On most days, hundreds of men trudge into this mine in the Democratic Republic of Congo wearing plastic headlamps and hoisting shovels in search of treasure underground: cobalt.
Officials in Congo have begun taking corrective steps, including creating a subsidiary of Gécamines to try to curtail the haphazard methods used by the miners, improve safety and stop child labour, which is already illegal.
Under the plan, miners at sites like Kasulo will soon be issued hard hats and boots, tunnelling will be forbidden and pit depths will be regulated to prevent collapses. Workers will also be paid more uniformly and electronically, rather than in cash, to prevent fraud.
As chairman of the board of directors, Yuma is at the centre of these reforms. That leaves Western investors and mining companies that are already in Congo little choice but to work with him as the growing demand for cobalt makes the small-scale mines, which account for as much as 30 per cent of the country’s output, all the more essential.
Once the cobalt is mined, a new agency will buy it from the miners and standardise pricing for diggers, ensuring the government can tax the sales. Yuma envisions a new fund to offer workers financial help if cobalt prices decline.
Right now, diggers often sell the cobalt at a mile-long stretch of tin shacks where the sound of sledgehammers smashing rocks drowns out all other noise. There, international traders crudely assess the metal’s purity before buying it, and miners complain of being cheated.

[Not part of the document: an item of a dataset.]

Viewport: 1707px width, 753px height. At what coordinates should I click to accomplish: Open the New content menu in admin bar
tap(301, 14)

Yuma led journalists from The Times on a tour of Kasulo and a nearby newly constructed warehouse and laboratory complex intended to replace the buying shacks.
“We are going through an economic transition, and cobalt is the key product,” said Yuma, who marched around the pristine but yet-to-be-occupied complex, showing it off like a proud father.

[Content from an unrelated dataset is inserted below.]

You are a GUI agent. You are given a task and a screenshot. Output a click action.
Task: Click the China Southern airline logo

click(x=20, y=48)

Seeking solutions for the artisanal mining problem is a better approach than simply turning away from Congo, argues the International Energy Agency, because that would create even more hardships for impoverished miners and their families.
But activists point out that Yuma’s plans, beyond spending money on new buildings, have yet to really get underway, or to substantially improve conditions for miners. And many senior government officials in both Congo and the United States question if Mr. Yuma is the right leader for the task – openly wondering if his efforts are mainly designed to enhance his reputation and further monetize the cobalt trade while doing little to curb the child labour and work hazards.
Bottles of Dom Pérignon were chilling on ice beside Yuma as he sat in his Gécamines office, where chunks of precious metals and minerals found in Congo’s soil were encased in glass. He downed an espresso before his interview with The Times, surrounded by contemporary Congolese art from his private collection. His lifestyle, on open display, was clear evidence, he said, that he need not scheme or steal to get ahead.
“I was 20 years old when I drove my first BMW in Belgium, so what are we talking about?” he said of allegations that he had pilfered money from the Congolese government.
Yuma is one of Congo’s richest businessmen. He secured a prime swath of riverside real estate in Kinshasa where his family set up a textile business that holds a contract to make the nation’s military uniforms.
A perpetual flashy presence, he is known for his extravagance. People still talk about his daughter’s 2019 wedding, which had the aura of a Las Vegas show, with dancers wearing light-up costumes and large white giraffe statues as table centrepieces.
He has served on the board of Congo’s central bank and was re-elected this year as president of the country’s powerful trade association, the equivalent of the US Chamber of Commerce.